WASHINGTON (AP) — Within a week of Donald Trump’s election, Sen. Lindsey Graham counseled the president-elect to quickly send a message to the drug cartels from the White House.

“Blow up something,” Graham told Trump.

U.S. Senator Lindsey Graham
U.S. Senator Lindsey Graham, speaks at a press conference in Tel Aviv, Israel, Thursday, Aug. 28, 2025. (AP Photo/Ohad Zwigenberg)

The brazen military strike on a suspected drug-smuggling speedboat carrying 11 people from Venezuela this month is just what the South Carolina senator had in mind. But it has cleaved fresh divisions within the Republican Party over Trump’s campaign promise to keep the U.S. out of foreign entanglements and the reality of a commander in chief whose America First agenda is pursuing a tougher military stance.

And it’s raising stark questions about just how far Trump intends to wield his presidential power over the U.S. military without a robust check on the executive branch from Congress.

Already, Trump has dropped 30,000-pound bombs on Iran’s nuclear sites without any new authorizations from Capitol Hill. He deployed the military to Los Angeles over the objections of California’s Democratic governor and wants the National Guard in other cities, too. Trump’s allies pressured senators to confirm Pete Hegseth as defense secretary despite objections to his past behavior and skepticism of “warrior culture” at the Pentagon. And last week Trump rebranded the Department of Defense as the Department of War.

“I don’t care whether it’s a Republican president or a Democrat president,” said Republican Sen. Rand Paul of Kentucky, once a Trump rival for the White House. “We can’t just want to kill people without having some kind of process.”

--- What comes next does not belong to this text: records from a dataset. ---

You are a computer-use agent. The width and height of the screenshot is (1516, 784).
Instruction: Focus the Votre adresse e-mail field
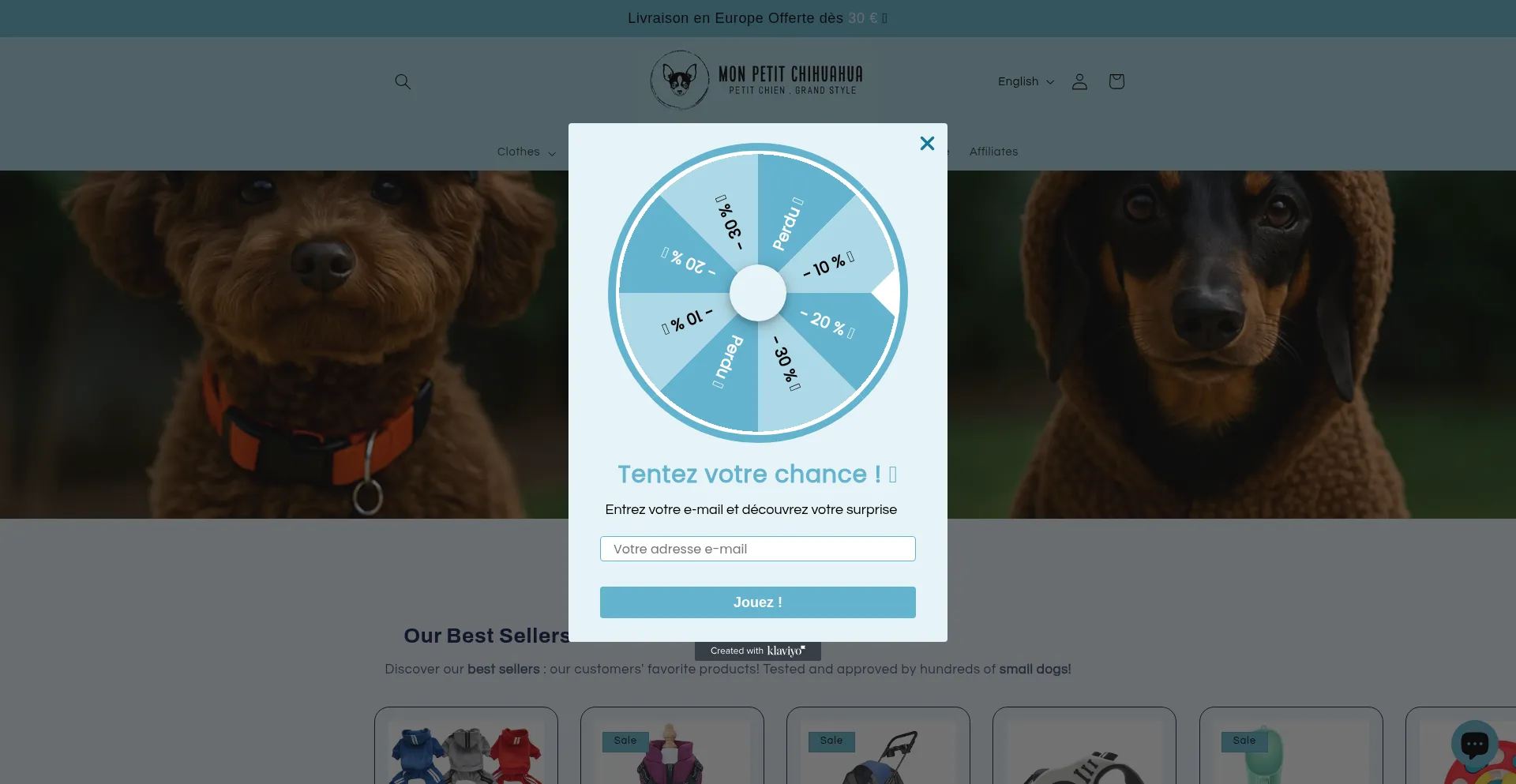(758, 549)
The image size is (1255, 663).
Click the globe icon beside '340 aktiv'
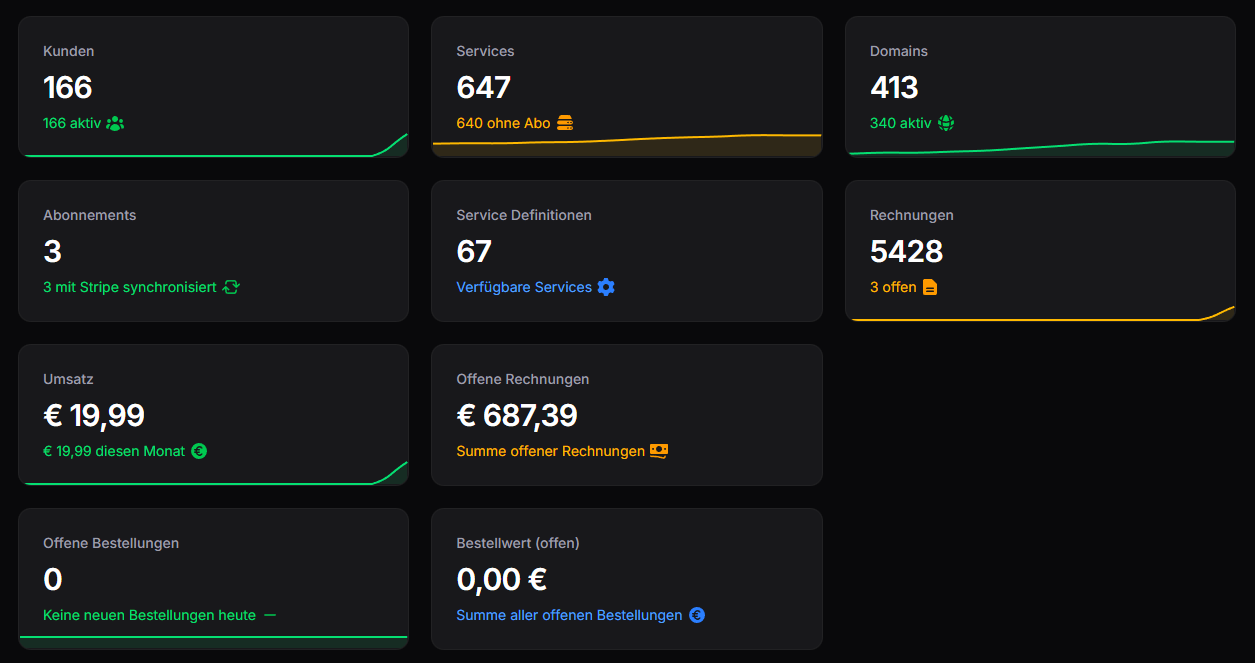click(x=946, y=122)
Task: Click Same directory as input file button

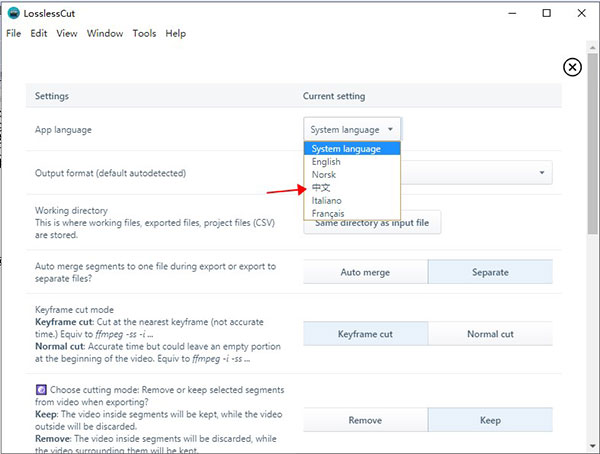Action: (372, 223)
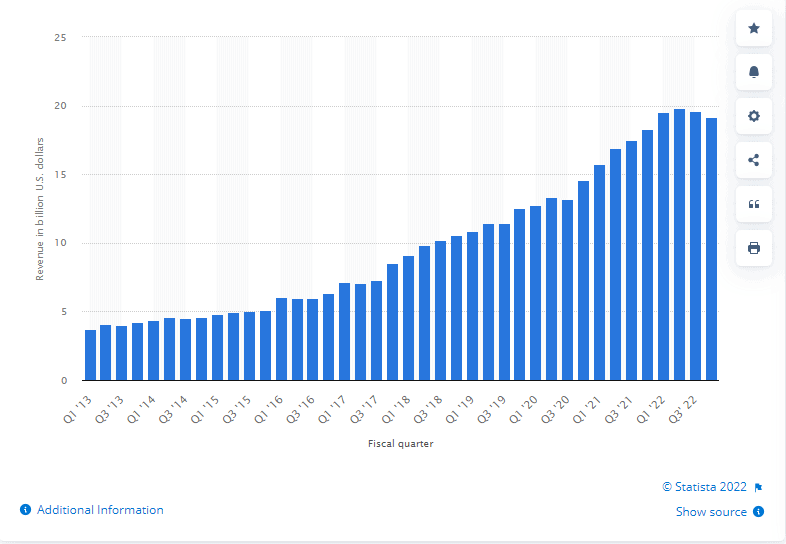Open chart settings gear icon
The image size is (786, 544).
pyautogui.click(x=754, y=116)
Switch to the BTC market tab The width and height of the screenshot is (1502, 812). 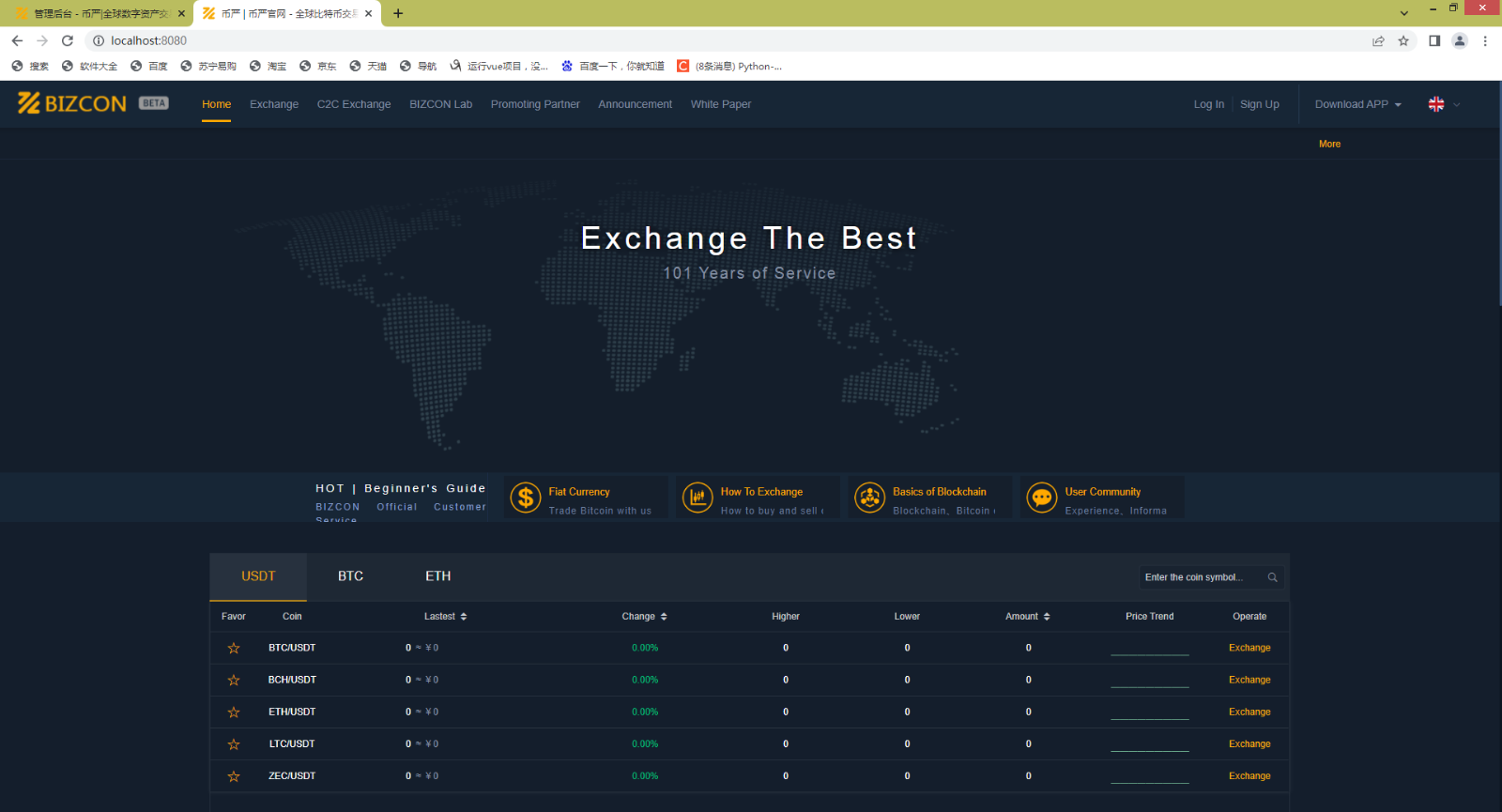[350, 576]
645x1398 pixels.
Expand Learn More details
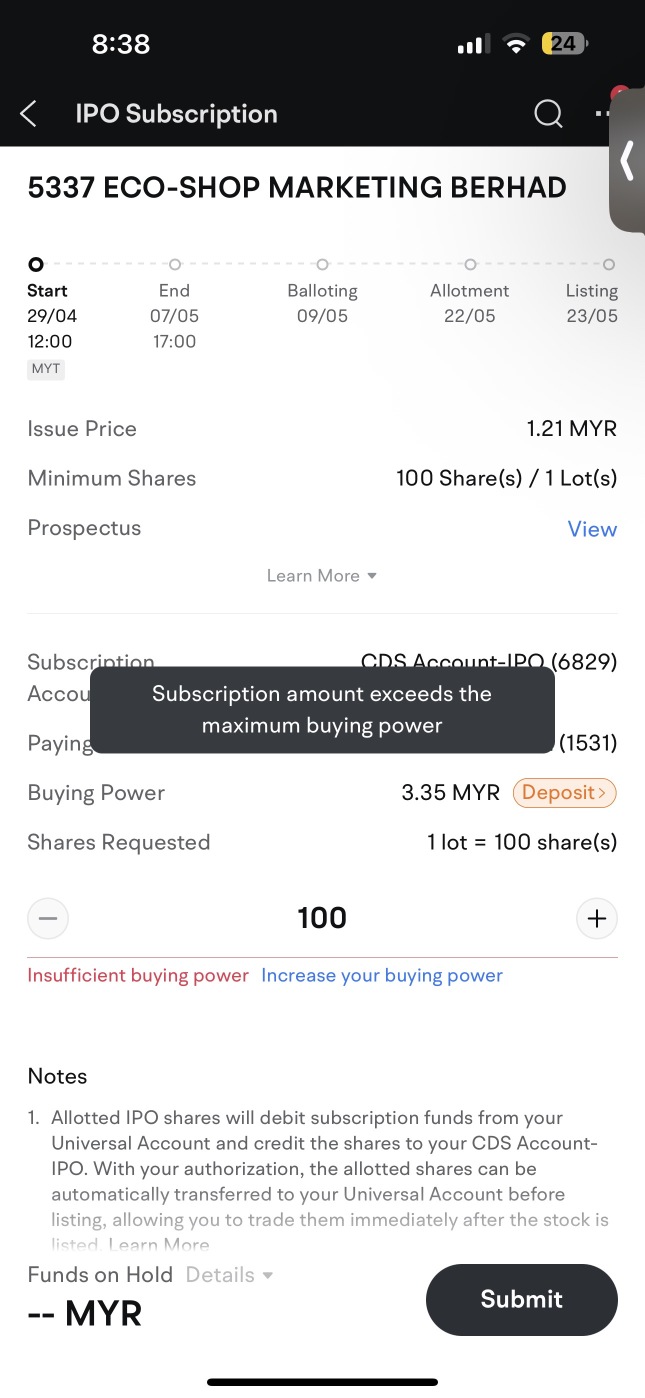[321, 576]
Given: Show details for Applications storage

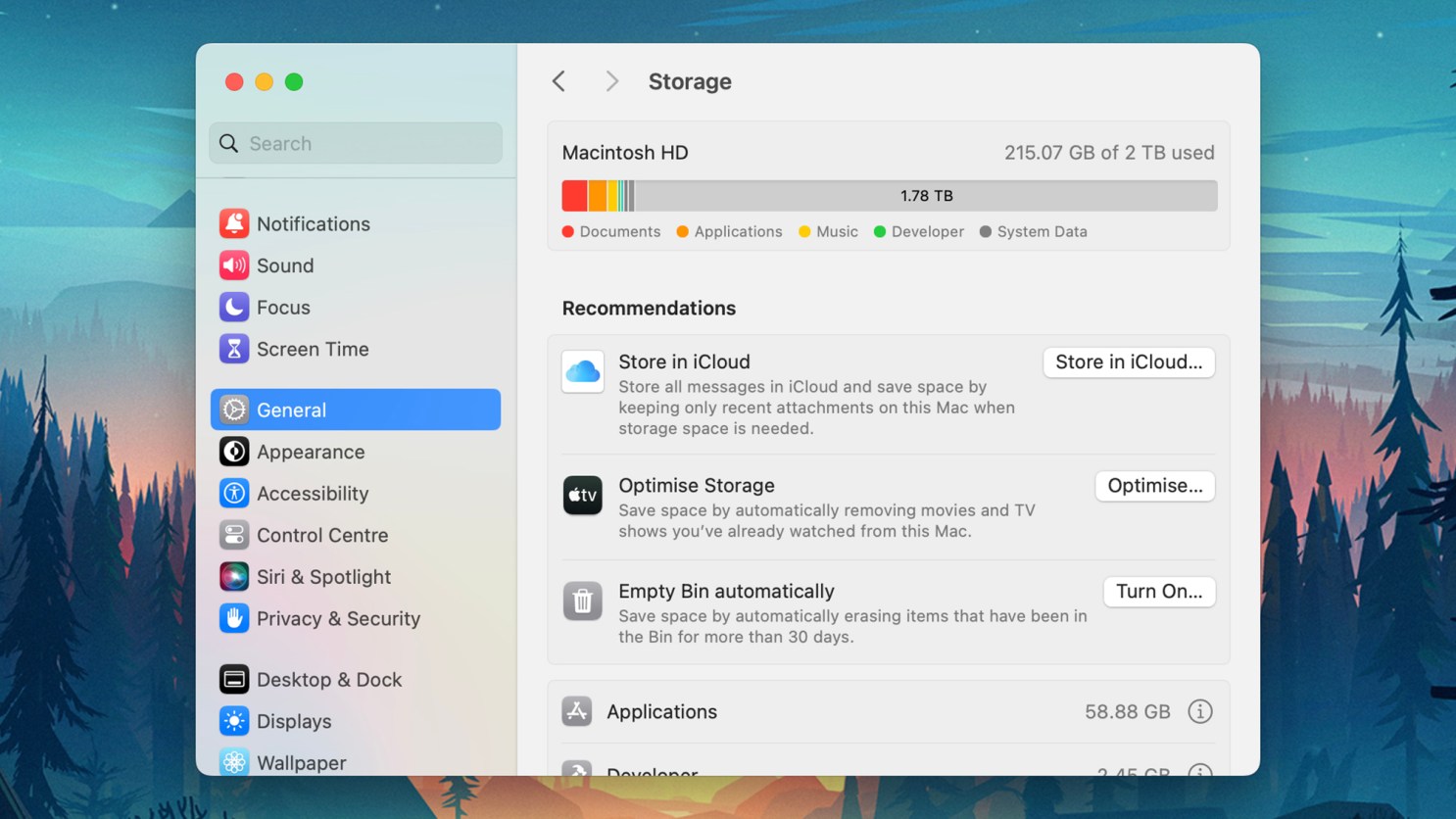Looking at the screenshot, I should click(x=1200, y=711).
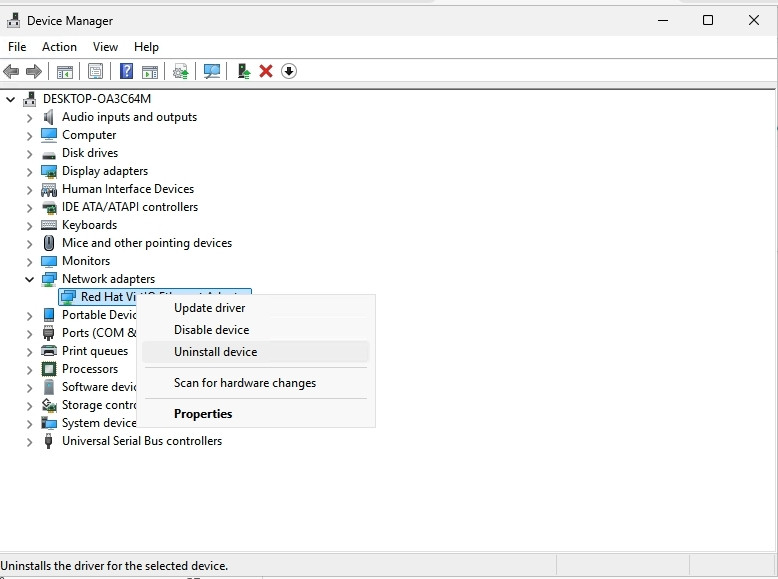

“We’re just going to blow up ships? That just isn’t who we are,” Paul said.

‘Killing cartel members’

The Trump administration, and the president himself, have said the lethal strike on the vessel from Venezuela was intended to make it clear that the U.S. would not tolerate drugs being shipped into this country. They said those killed on the boat in the Caribbean included members of the Tren de Aragua gang, which operates from Venezuela, though details have been scarce.